*READING PASSAGE*:
Published by Will under Books, TV, Will's Blog

(****access gallery below for images described in post; click to enlarge****)

I am in the transition of buying my first home. Since I am still in transition from my parent’s house to this apartment (even two years later) I have been periodically digging through about thirty boxes and finding all kinds of great, classic stuff. Below is probably the most loved book I have ever read: The Mystery Science Theater 3000 Amazing Colossal Episode Guide.

They always said (whoever ‘they’ are) that a book is only well loved if it is clearly abused. This book would qualify for sure as ‘well loved’. If you notice the front cover. . .it is quite abused. To be honest, it has been read so often since 1996 that the cover actually isn’t even attached to the book anymore. If you look at the binding, well, it’s seen better days. The book itself, besides the numerous years of hard core reading or random perusing, punches me in the nostalgic gut when I see a short transcription from my parents on the first page. It not only puts my age into perspective but my pure geekiness.

*SHORT EXERCISE A*: Print the part of the blog post between "I am in the" and "Colossal Episode Guide.", inclusive.
*SHORT EXERCISE B*:
Answer these questions about the blog post:
(i) About how many boxes has the writer been digging through?
(ii) Since what year has the book been read?
(iii) What is on the first page of the book?
Rely only on the blog post for your answers.

*DATA SECTION*:
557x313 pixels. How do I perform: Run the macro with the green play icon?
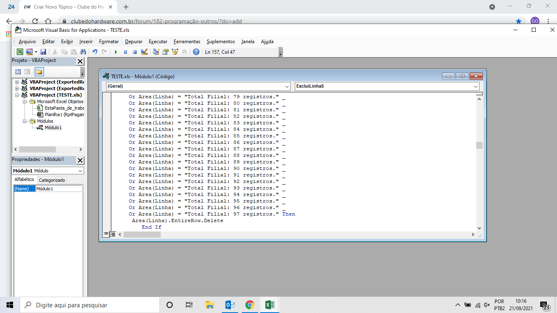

*FULL OUTPUT A*:
I am in the transition of buying my first home. Since I am still in transition from my parent’s house to this apartment (even two years later) I have been periodically digging through about thirty boxes and finding all kinds of great, classic stuff. Below is probably the most loved book I have ever read: The Mystery Science Theater 3000 Amazing Colossal Episode Guide.

*FULL OUTPUT B*:
(i) About thirty
(ii) 1996
(iii) A short transcription from the writer's parents